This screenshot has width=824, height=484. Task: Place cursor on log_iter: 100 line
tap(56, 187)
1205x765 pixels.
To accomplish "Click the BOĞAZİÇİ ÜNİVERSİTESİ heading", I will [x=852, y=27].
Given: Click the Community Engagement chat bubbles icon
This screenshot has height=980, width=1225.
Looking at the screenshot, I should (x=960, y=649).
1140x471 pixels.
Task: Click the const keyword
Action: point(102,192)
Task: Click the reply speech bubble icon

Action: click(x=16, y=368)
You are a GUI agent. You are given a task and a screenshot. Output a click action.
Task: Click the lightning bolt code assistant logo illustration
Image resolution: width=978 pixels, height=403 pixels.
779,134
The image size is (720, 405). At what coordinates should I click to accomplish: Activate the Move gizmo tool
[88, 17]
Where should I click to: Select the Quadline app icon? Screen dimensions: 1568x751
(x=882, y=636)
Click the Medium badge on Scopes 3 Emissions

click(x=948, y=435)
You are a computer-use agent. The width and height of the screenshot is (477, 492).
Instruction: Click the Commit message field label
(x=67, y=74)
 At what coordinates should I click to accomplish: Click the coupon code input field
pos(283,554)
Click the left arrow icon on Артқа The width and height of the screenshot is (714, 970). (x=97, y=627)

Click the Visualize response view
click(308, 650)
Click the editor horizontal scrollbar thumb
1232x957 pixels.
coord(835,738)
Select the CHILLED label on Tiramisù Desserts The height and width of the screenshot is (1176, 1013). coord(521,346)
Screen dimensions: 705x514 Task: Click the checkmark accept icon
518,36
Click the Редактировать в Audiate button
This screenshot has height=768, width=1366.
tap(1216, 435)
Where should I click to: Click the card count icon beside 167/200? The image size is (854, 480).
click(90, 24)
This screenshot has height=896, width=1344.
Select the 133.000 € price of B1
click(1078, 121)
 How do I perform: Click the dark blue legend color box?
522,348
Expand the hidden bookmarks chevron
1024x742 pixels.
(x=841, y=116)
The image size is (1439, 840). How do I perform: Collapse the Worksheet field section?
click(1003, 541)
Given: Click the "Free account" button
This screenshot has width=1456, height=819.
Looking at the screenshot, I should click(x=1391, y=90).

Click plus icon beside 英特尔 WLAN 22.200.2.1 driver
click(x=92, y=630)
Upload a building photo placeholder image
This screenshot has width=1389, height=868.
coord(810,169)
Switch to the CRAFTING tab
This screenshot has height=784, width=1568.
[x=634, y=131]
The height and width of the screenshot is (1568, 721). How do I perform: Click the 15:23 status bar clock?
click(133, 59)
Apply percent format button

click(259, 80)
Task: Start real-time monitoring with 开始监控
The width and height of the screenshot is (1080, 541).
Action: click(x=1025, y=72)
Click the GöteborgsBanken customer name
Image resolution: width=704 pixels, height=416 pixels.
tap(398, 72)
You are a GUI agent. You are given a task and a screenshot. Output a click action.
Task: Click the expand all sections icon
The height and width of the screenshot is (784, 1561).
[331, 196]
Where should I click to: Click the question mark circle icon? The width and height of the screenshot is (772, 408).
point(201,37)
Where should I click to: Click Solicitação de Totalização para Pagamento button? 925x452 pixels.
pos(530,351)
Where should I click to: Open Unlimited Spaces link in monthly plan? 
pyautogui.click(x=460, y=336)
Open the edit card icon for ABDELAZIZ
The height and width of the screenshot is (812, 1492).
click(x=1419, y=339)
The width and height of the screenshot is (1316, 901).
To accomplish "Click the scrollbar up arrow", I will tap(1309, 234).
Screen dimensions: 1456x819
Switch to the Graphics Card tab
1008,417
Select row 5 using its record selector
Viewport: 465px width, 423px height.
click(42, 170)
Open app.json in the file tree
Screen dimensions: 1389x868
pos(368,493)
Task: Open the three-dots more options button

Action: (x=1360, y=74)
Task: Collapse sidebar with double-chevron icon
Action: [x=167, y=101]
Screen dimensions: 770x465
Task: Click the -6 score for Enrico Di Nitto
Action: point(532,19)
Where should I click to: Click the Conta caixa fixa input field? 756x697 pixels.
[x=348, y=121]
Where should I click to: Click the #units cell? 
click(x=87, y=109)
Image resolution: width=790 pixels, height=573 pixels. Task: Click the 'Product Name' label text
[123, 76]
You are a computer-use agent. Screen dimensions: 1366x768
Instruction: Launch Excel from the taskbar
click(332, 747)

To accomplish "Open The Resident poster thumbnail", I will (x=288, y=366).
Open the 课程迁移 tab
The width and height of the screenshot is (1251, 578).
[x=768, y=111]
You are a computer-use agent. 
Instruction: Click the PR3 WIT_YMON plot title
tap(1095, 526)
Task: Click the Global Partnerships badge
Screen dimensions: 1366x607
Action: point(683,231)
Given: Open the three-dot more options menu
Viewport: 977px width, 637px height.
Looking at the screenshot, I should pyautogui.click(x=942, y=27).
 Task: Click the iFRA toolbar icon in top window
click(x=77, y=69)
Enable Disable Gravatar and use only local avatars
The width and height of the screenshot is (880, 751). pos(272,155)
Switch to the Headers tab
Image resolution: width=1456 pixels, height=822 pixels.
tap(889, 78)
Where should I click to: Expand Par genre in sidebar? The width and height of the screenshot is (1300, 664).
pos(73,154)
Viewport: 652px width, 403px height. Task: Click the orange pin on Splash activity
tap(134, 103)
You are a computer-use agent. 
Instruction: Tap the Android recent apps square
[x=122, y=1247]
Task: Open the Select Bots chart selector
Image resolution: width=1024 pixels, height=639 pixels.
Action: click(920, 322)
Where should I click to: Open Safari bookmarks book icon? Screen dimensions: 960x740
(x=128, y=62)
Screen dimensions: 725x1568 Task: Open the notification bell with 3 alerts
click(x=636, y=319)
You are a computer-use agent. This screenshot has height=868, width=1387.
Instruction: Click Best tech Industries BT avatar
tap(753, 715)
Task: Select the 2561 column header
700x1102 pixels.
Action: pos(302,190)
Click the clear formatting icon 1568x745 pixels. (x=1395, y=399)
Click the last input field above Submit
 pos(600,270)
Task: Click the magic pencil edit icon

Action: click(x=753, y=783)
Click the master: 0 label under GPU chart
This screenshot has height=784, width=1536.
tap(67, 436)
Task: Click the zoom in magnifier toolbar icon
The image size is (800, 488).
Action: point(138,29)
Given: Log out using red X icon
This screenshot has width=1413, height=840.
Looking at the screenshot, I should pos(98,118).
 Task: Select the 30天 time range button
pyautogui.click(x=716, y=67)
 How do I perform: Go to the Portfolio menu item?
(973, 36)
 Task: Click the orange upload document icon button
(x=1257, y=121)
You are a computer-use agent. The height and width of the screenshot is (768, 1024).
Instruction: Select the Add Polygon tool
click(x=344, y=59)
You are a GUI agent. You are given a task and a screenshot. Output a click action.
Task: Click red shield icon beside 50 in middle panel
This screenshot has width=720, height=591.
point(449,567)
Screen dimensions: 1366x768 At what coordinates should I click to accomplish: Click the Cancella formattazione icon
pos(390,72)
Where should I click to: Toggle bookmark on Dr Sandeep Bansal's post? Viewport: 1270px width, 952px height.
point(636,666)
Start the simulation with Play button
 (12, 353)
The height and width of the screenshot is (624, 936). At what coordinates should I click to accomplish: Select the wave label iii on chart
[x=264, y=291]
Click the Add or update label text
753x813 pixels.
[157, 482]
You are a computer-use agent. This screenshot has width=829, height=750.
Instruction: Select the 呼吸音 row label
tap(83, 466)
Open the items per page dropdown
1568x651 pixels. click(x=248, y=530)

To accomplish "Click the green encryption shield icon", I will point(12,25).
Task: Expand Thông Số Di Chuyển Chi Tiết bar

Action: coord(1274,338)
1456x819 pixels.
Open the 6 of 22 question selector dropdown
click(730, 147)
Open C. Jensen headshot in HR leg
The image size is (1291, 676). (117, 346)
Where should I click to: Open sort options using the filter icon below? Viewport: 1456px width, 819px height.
------------------------
Objective »
In the listing, rewrite the lines starting with the line that contains "You are a computer-use agent. The width" and going on through the line that contains "[x=634, y=131]", with "coupon code" replaced by "promo code" and everything else left as it is. Give only those lines.

Output below »
You are a computer-use agent. The width and height of the screenshot is (477, 492).
Instruction: Click the Commit message field label
(x=67, y=74)
 At what coordinates should I click to accomplish: Click the promo code input field
pos(283,554)
Click the left arrow icon on Артқа The width and height of the screenshot is (714, 970). (x=97, y=627)

Click the Visualize response view
click(308, 650)
Click the editor horizontal scrollbar thumb
1232x957 pixels.
coord(835,738)
Select the CHILLED label on Tiramisù Desserts The height and width of the screenshot is (1176, 1013). coord(521,346)
Screen dimensions: 705x514 Task: Click the checkmark accept icon
518,36
Click the Редактировать в Audiate button
This screenshot has height=768, width=1366.
tap(1216, 435)
Where should I click to: Click the card count icon beside 167/200? The image size is (854, 480).
click(90, 24)
This screenshot has height=896, width=1344.
Select the 133.000 € price of B1
click(1078, 121)
 How do I perform: Click the dark blue legend color box?
522,348
Expand the hidden bookmarks chevron
1024x742 pixels.
(x=841, y=116)
The image size is (1439, 840). How do I perform: Collapse the Worksheet field section?
click(1003, 541)
Given: Click the "Free account" button
This screenshot has width=1456, height=819.
Looking at the screenshot, I should click(x=1391, y=90).

Click plus icon beside 英特尔 WLAN 22.200.2.1 driver
click(x=92, y=630)
Upload a building photo placeholder image
This screenshot has width=1389, height=868.
coord(810,169)
Switch to the CRAFTING tab
This screenshot has height=784, width=1568.
[x=634, y=131]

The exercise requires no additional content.